◆ TEXTO DADO

+ + + +

Aí as mulheres que estavam com raiva fizeram a queimação ácida aparecer no meu pênis também como se fosse uma vingança.


Aí eu compreendi que se eu não fizer nada eles realmente vão me matar.

segunda-feira, 7 de março de 2016

24 de dezembro de 2015, o Natal de 2015

Na noite do dia 24 de dezembro de 2015 e a madrugada de 25 e dezembro de 2015, eu fui torturado covardemente com eletrochoques na nuca e na parte esquerda da cabeça, além disso senti uma dor MUITO grande na garganta, como se fosse uma adaga ou uma faca cortando ela. Eles disseram que seria uma espécie de "facada ou adagada espiritual".

Pela tarde, escutei a voz da dubladora de São Paulo Márcia Regina cantando com a voz da Misty do anime infantil Pokémon telepaticamente a música:

"Bate o sino, pequenino...sino de Belém..."

Eles chamavam a Márcia Regina de "Regina" e depois ela ficou morrendo de ódio e falou telepaticamente:

"Eu quero sair daqui logo, viu? Deixa eu sair!"


Dessa vez a Márcia Regina estava usando a voz normal dela.



Escutei a voz dos dubladores Paulo Porto e Mauro Eduardo lá de São Paulo também. O Mauro Eduardo fez a voz do vilão do anime Shurato dele chamado Gai Kuroki, se não me engano, ele falou telepaticamente assim:

"Vento cortante do Lobo diabólico!"

Quando meu irmão saiu do quarto dele e foi para a sala, a voz do Mauro Eduardo disse:

"Mata!"




A voz do dublador Paulo Porto falou telepaticamente assim:

"Eu vou ter que eletrocutar esse rapaz na cabeça é? Mas, eu gosto dele."

+ + + +

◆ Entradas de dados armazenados
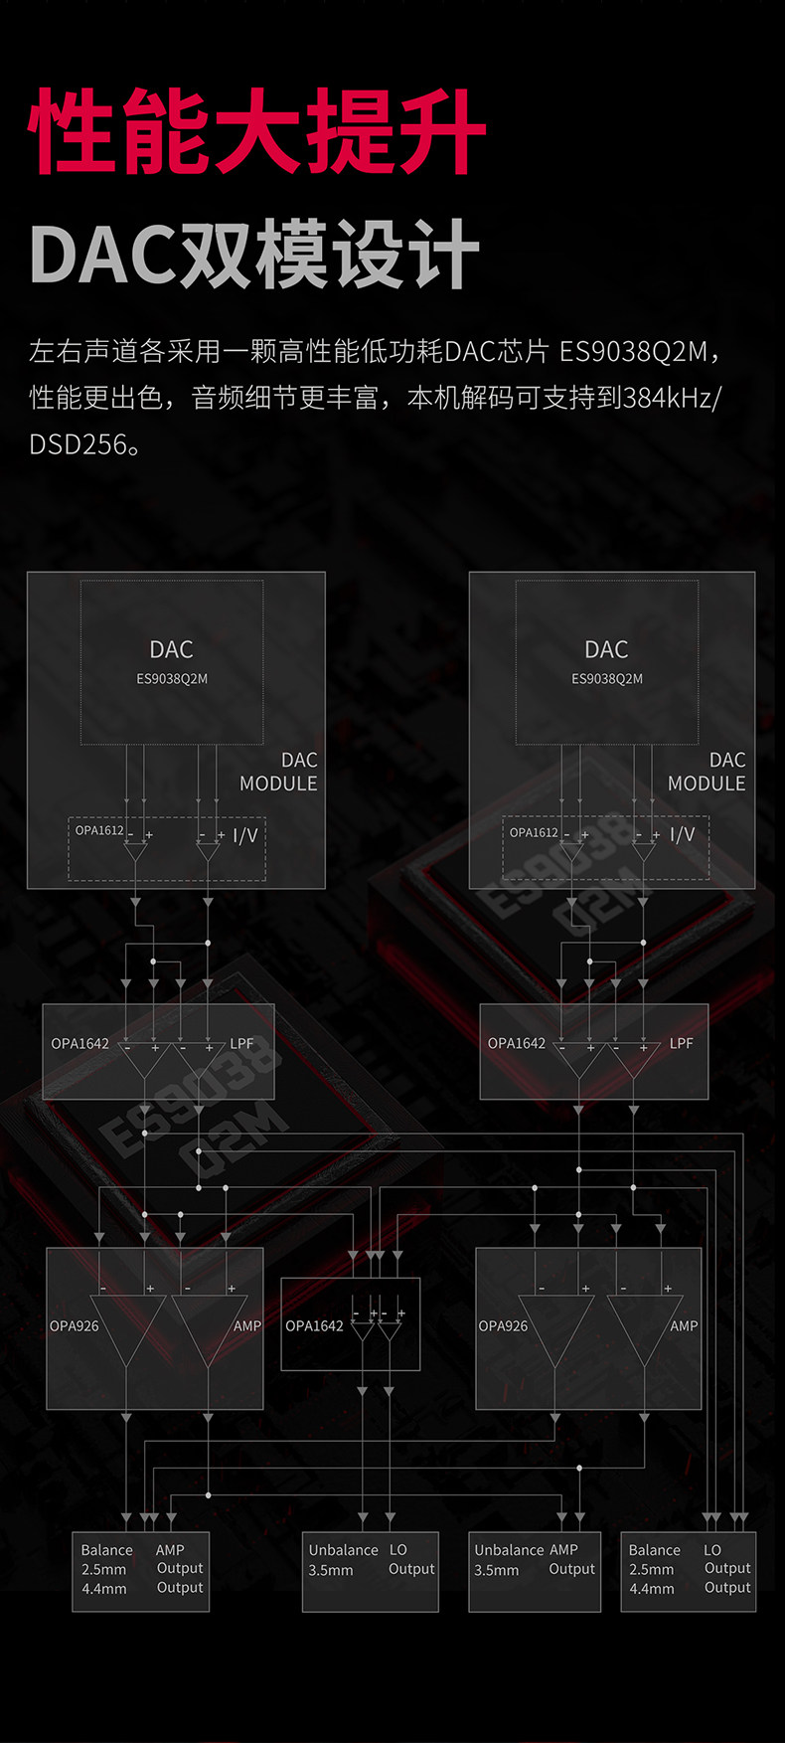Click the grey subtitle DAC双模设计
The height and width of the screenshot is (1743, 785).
coord(255,255)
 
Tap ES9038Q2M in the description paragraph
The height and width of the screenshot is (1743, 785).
coord(633,351)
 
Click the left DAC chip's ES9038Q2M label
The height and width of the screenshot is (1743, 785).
coord(172,679)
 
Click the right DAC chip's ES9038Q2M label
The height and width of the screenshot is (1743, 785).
coord(606,679)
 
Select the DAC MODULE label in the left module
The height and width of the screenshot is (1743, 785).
coord(279,772)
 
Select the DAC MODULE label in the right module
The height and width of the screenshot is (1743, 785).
coord(706,772)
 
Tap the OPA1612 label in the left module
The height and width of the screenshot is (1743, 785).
coord(99,830)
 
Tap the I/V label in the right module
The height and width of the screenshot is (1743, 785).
coord(682,834)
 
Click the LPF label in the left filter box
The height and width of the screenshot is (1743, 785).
coord(241,1043)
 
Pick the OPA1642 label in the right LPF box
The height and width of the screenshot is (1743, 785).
coord(517,1043)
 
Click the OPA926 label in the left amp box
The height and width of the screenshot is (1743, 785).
coord(75,1325)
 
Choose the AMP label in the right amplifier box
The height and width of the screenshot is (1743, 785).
coord(684,1325)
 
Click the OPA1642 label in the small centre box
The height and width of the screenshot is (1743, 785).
coord(314,1325)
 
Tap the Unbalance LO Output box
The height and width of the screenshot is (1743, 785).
coord(371,1571)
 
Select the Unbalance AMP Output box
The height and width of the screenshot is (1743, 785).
coord(535,1571)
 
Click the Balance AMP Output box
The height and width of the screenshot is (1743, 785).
coord(141,1571)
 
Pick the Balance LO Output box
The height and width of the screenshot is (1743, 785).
coord(689,1571)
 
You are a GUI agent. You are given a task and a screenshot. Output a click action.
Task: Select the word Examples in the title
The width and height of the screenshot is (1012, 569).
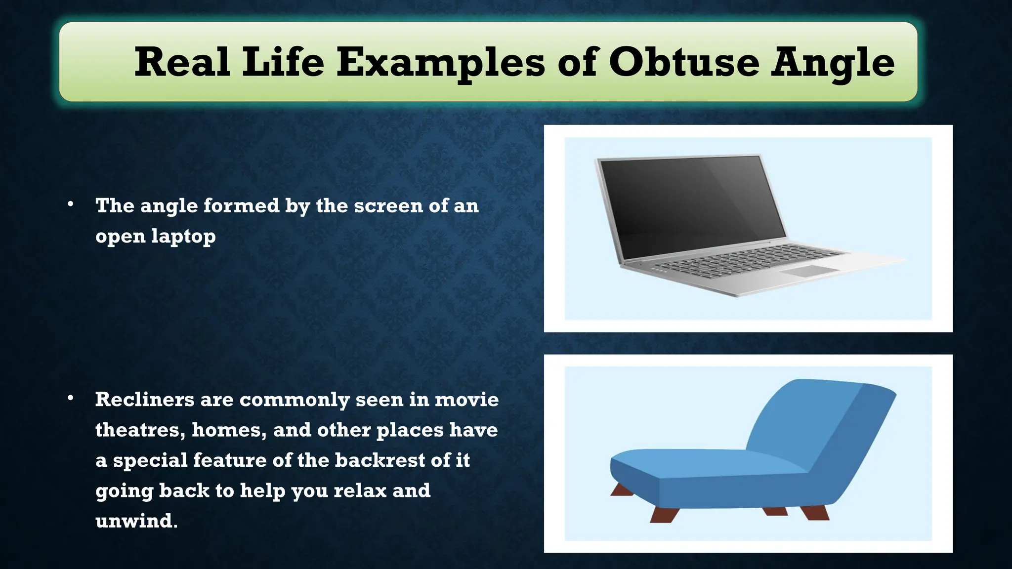[x=441, y=63]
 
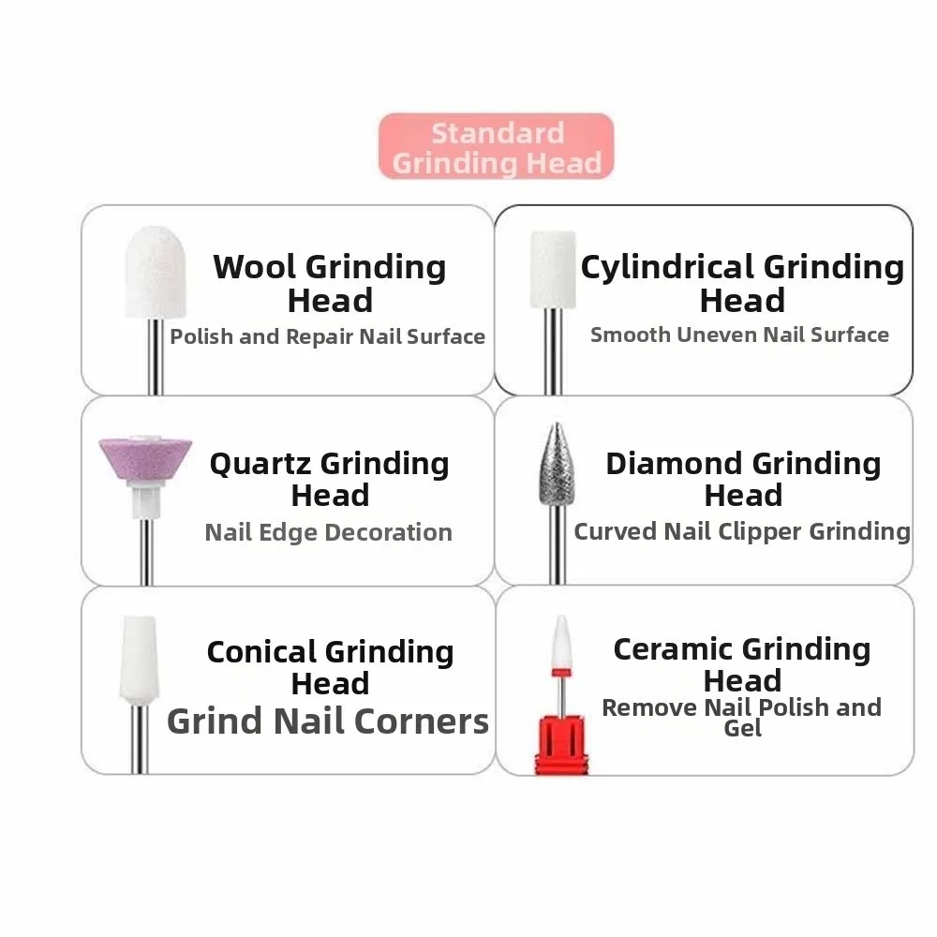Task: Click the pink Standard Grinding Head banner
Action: [496, 147]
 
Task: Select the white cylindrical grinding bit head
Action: [553, 269]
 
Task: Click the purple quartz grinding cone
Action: [145, 458]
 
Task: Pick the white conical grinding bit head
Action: [139, 659]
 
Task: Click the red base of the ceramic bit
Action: [559, 746]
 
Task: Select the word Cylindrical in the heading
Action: [667, 267]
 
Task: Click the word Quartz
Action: [260, 463]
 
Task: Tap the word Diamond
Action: [674, 463]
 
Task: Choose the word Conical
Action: [261, 651]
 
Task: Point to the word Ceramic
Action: [672, 648]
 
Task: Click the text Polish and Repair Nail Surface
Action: [328, 336]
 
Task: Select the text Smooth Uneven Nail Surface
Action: [739, 335]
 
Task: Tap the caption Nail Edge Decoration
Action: [328, 533]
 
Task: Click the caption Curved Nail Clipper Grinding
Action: [741, 531]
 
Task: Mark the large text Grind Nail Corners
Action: [328, 721]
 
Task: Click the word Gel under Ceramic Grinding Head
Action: [742, 728]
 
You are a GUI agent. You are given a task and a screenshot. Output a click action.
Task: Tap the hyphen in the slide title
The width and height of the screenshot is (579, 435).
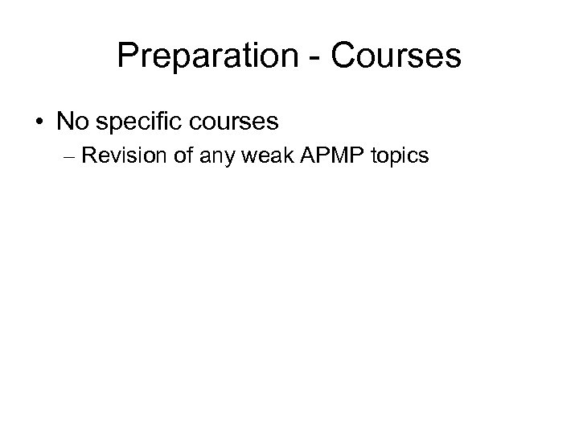point(310,58)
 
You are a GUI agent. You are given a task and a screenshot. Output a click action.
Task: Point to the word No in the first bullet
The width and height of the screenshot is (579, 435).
point(71,122)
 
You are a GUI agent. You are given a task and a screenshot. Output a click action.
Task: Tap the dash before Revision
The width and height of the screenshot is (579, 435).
point(68,156)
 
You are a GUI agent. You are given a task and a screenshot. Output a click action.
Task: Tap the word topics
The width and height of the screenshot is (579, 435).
point(400,156)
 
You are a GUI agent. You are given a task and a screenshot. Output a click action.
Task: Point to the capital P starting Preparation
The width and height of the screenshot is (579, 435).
point(126,56)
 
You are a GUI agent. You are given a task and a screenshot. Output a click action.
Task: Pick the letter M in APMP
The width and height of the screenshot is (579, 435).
point(329,155)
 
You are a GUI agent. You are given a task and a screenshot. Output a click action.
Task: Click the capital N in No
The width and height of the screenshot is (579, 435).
point(64,122)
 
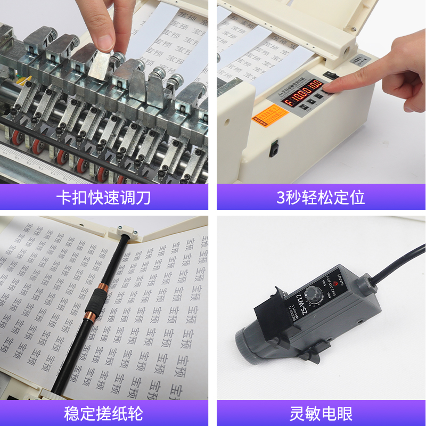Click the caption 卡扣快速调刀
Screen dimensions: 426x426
(x=103, y=198)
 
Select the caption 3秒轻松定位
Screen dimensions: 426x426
(x=321, y=198)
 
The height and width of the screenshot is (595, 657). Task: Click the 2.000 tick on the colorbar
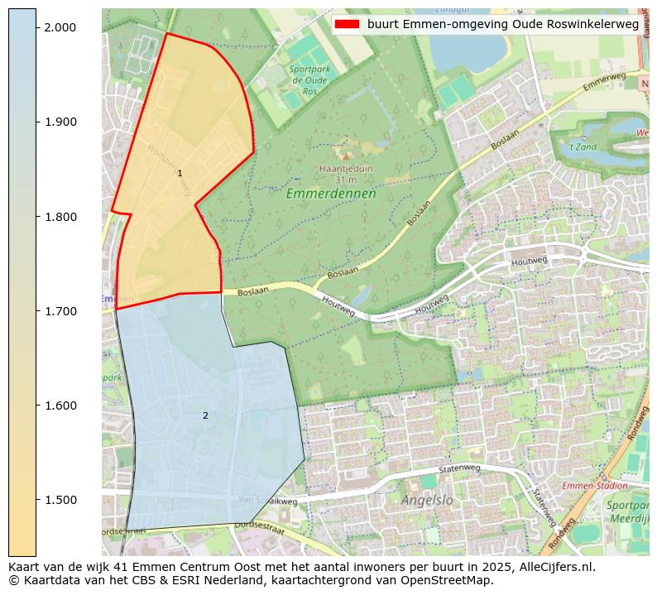click(37, 27)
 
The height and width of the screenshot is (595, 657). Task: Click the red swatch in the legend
click(348, 24)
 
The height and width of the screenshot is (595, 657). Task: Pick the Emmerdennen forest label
click(331, 194)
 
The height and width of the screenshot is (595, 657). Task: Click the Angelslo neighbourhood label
click(427, 500)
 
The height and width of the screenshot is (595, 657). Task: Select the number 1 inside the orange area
click(180, 173)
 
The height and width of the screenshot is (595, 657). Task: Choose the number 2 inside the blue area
click(205, 415)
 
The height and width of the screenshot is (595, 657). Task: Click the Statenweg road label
click(459, 469)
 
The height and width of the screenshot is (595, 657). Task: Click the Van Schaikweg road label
click(268, 501)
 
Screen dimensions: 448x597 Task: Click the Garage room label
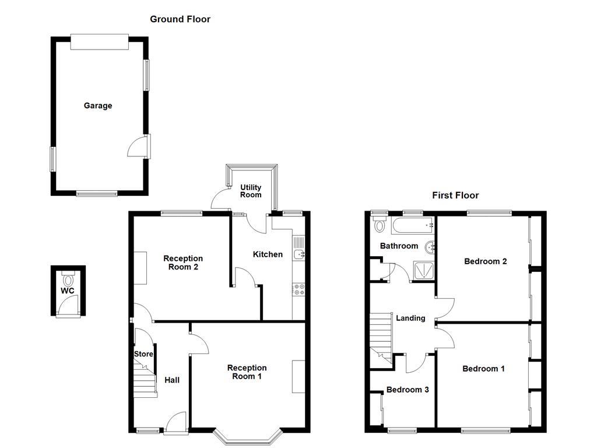(97, 106)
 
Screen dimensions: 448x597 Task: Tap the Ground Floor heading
(180, 19)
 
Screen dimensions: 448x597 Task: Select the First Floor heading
(455, 195)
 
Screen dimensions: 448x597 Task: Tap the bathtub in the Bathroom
(413, 224)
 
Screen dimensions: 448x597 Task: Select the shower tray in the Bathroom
(423, 270)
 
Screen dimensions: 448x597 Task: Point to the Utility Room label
(251, 191)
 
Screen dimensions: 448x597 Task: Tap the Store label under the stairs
(143, 354)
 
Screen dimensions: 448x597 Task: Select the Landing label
(410, 318)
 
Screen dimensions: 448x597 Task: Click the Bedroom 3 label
(408, 390)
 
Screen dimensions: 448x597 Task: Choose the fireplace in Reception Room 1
(298, 377)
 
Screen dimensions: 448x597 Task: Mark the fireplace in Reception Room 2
(140, 267)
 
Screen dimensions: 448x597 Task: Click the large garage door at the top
(99, 41)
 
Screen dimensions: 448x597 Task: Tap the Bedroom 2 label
(485, 261)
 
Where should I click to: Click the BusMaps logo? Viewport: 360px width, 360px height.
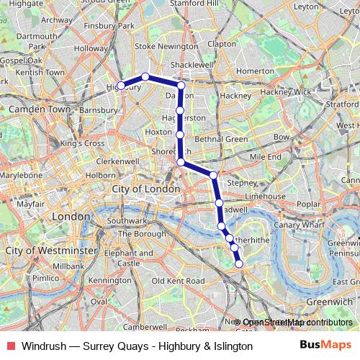pyautogui.click(x=325, y=345)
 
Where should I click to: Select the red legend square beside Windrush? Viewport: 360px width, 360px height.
pyautogui.click(x=10, y=346)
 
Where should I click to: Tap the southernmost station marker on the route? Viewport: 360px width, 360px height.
pyautogui.click(x=239, y=264)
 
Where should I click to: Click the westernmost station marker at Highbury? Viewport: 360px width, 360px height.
pyautogui.click(x=121, y=86)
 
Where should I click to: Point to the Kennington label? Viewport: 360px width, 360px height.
pyautogui.click(x=112, y=280)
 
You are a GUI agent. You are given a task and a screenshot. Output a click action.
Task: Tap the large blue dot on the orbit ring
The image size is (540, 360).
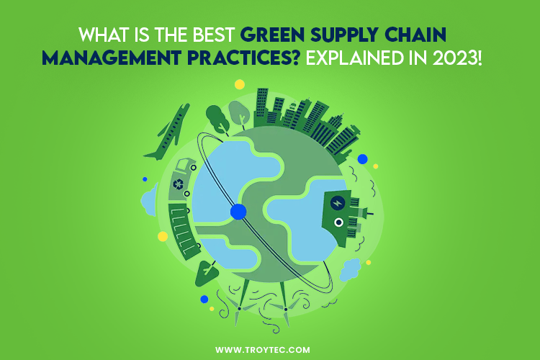pyautogui.click(x=238, y=212)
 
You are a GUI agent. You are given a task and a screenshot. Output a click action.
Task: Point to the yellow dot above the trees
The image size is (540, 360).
pyautogui.click(x=240, y=84)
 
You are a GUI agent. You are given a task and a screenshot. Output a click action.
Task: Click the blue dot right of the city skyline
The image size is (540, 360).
pyautogui.click(x=363, y=159)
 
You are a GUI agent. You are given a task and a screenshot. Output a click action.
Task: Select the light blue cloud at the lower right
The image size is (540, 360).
pyautogui.click(x=350, y=269)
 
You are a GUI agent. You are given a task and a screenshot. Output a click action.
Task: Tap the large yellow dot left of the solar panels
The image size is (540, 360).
pyautogui.click(x=163, y=236)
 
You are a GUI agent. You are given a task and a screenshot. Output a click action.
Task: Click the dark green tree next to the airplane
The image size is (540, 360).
pyautogui.click(x=216, y=115)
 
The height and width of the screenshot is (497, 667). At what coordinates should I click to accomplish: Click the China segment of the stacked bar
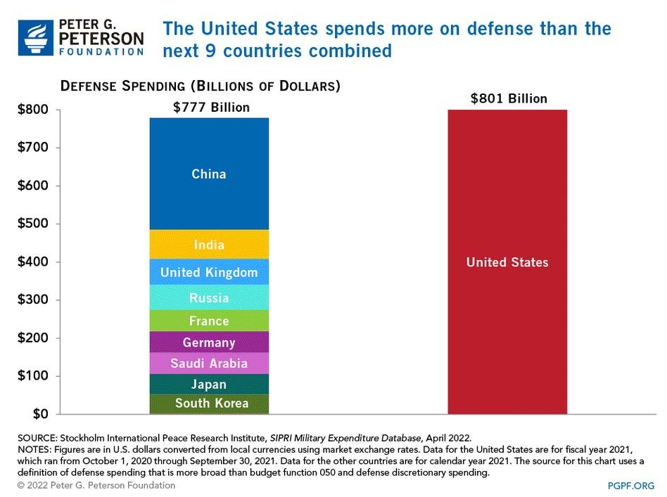coord(209,174)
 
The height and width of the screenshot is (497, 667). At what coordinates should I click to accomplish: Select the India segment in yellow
coord(209,245)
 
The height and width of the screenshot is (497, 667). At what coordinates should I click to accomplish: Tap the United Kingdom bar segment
coord(209,272)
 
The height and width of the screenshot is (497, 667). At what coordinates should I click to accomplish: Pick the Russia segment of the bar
coord(209,298)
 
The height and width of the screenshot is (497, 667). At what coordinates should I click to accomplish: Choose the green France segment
coord(209,321)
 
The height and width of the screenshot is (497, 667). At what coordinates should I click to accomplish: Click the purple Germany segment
coord(209,342)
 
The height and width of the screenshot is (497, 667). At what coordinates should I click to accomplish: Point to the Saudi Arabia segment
coord(209,363)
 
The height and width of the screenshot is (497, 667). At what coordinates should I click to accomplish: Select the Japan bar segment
coord(209,384)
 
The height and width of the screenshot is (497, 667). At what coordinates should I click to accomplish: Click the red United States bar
coord(507,262)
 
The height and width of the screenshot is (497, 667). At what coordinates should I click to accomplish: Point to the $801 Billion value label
coord(508,98)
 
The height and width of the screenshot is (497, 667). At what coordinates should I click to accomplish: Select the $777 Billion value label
coord(211,108)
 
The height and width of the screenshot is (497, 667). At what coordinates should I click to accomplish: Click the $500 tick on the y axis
coord(32,224)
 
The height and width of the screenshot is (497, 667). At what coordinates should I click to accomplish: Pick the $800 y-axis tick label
coord(32,110)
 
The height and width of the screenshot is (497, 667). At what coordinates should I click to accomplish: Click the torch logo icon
coord(34,37)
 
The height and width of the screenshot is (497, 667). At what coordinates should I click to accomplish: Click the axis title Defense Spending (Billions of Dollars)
coord(200,86)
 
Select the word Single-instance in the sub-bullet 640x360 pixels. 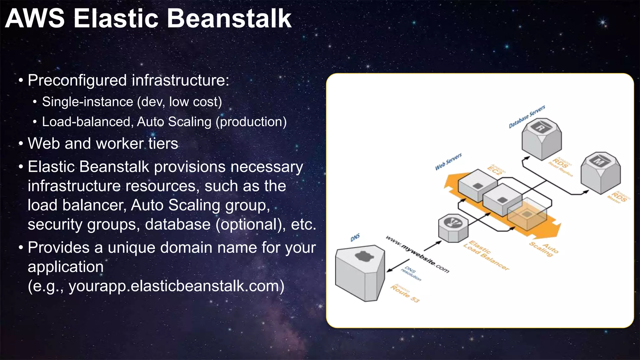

+ + + +

◆ TAREFA
No texto dado, de qual anime é o vilão cuja voz Mauro Eduardo fez? Os itens não fazem falta aqui.

◆ RESPOSTA
Do anime Shurato.